Date

12-1-2009

UMMS Affiliation

Graduate School of Biomedical Sciences, Millennium PhD Program

Document Type

Dissertation, Doctoral

Subjects

Organophosphate Poisoning; Phosphoric Acid Esters; Dichlorvos; Cholinesterase Inhibitors; Respiratory Insufficiency; Pesticides; Dissertations, UMMS

Disciplines

Medical Toxicology | Organic Chemicals | Pharmacology, Toxicology and Environmental Health

Abstract

Organophosphate (OP) poisoning is a health issue worldwide with over 200,000 deaths per year. Although not a problem in most developed countries, in some third world countries, one third of a hospital’s population could be patients with OP exposure. Even with the most aggressive therapy, 10-40% of patients admitted to an intensive care unit will die. Research into the best practice for treating OP poisoning is lacking, due somewhat to a lack of detailed understanding of the physiology of OP poisoning. Our research uses animal models of acute OP poisoning to explore the mechanism of OP-induced respiratory failure.

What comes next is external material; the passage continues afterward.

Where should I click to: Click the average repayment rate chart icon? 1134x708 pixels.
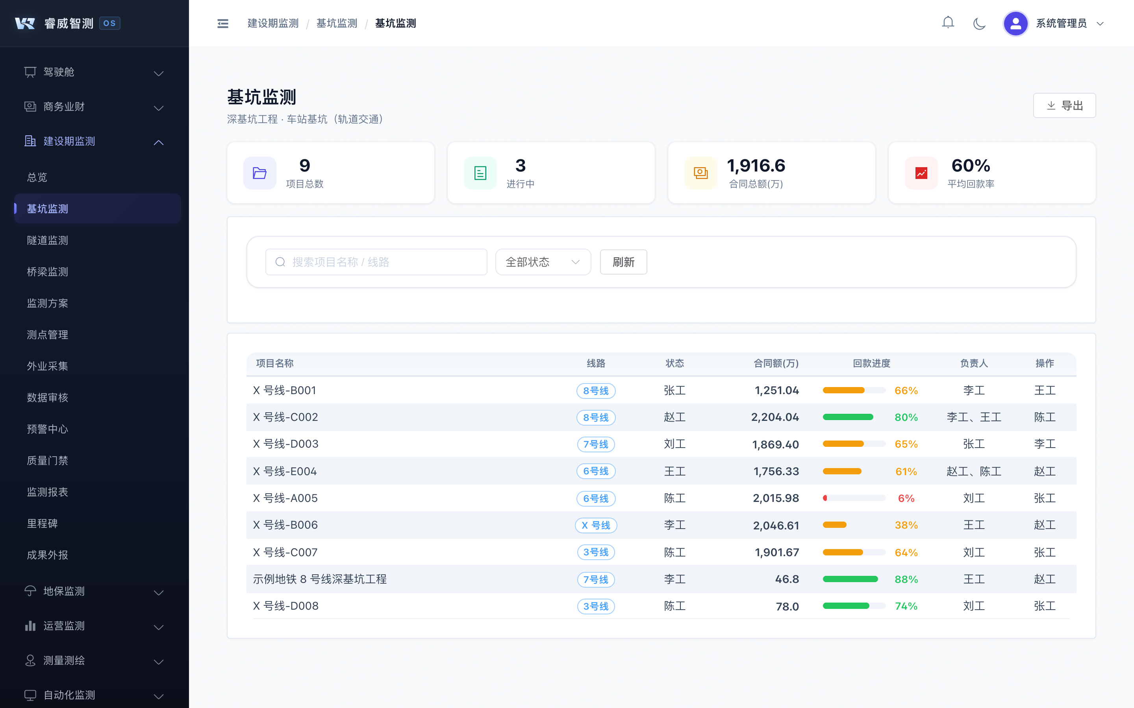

Our research shows that animals poisoned with dichlorvos demonstrated a uniformly fatal central apnea that, if prevented, was followed immediately by a variable pulmonary dysfunction. Potential mechanisms for dichlorvos-induced central apnea can be divided into direct effects on the central respiratory oscillator (CRO) and feedback inhibition of the CRO. Two afferent pathways that can induce apnea include vagal feedback pathways and feed-forward pathways from the cerebral hemispheres. In our studies we found that vagal feedback and feed forward inhibition from the cerebral hemispheres were not required for OP-induced central apnea. The pre-Botzinger complex in the brainstem is thought to be the kernel of the CRO, but exposure of the pre-Botzinger complex to dichlorvos was not sufficient for apnea. Although OP induced central apnea was uniformly fatal, partial recovery of the CRO occurred post apnea with mechanical ventilation.

Central apnea was ubiquitous in our rat poisoning model, but pulmonary dysfunction was extremely variable, with a range of pulmonary effects from fulminate pulmonary failure with prominent pulmonary secretions to no pulmonary dysfunction at all. Vagal efferent activity is involved in neural control of pulmonary tissue but the vagus was not involved in OP-induced pulmonary dysfunction. Anti-muscarinic medications are the mainstay of clinical therapy and are commonly dosed by their effects on pulmonary secretions. Our studies found that atropine (the most common therapeutic agent for OP poisoning) resulted in a ventilation-perfusion mismatch secondary to effects on the pulmonary vasculature.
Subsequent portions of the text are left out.